Outside of Johnny Depp not seeming to resonate with the public lately, there really can’t be anyone else to play Willie Wonka again. That is, unless Gene Wilder decided to come out of retirement.
“The Magic Finger”
This mid-1960s book might be a little odd, yet it was another whimsical example of how Dahl integrated the animal world in with the human world. In my opinion, that was translated the best in “James and the Giant Peach.” While that showed anthropomorphism in the best possible light, “The Magic Finger” gets into the surreal and has the adults switching places with the animals. All of this is the result of an anonymous little girl who’s able to do these role reversals by lifting a magic finger. No, it isn’t THAT finger, though you might see Dahl’s more adult sense of humor shining through.

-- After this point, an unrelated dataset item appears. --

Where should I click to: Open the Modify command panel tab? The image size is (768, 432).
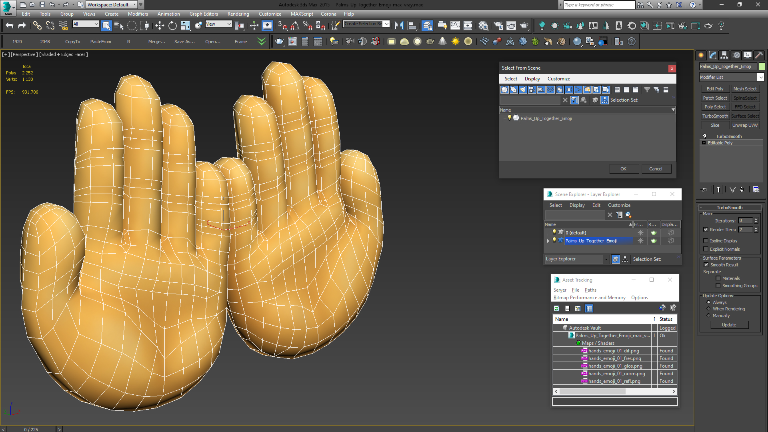713,55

An anti-hunting story, a movie adaptation would be adored by those who support the animal side and abhor hunting. It could become the “Babe” of a new generation without any pigs, and instead giant ducks.
“The Vicar of Nibbleswicke”
One of Dahl’s last books (and published after he died in 1990), this has yet to have any confirmed movie adaptation plans. It probably will eventually, despite having a hilarious plot utilizing word play. On the printed page, it perhaps works better, yet a celebrity voice cast would have a field day with a clever script adaptation.
The plot involves a vicar named Rev. Robert Lee who moves into a small English town called Nibbleswicke. It so happens that he has a form of dyslexia that makes him utter nearly every word backwards. Considered to be a comedic yet respectful look at how dyslexia can affect people, an adaptation would be the first to address a mental condition in a more lighthearted way.
It’s possible some would take it the wrong way considering the “cure” for the vicar’s problem is to walk backwards everywhere he goes. Regardless, the hilarious play of saying words backwards would bring some big laughs without making any direct references to dyslexia itself. In fact, the book was originally written to support the Dyslexia Action in London with all earnings going to the institute.
If these books aren’t made into movies right away, you’ll be seeing other Dahl books soon made into either movies or TV shows. Books like “The Enormous Crocodile” will be turned into a TV series, and 1980s-era “Esio Trot” is being planned as a movie. Then there’s “The Gremlins” that might need to be finally made into a feature after Disney abandoned it 70 years ago. With the jitters of flying still a problem, though, it might freak out too many seeing little creatures giving airplanes more trouble than they already have.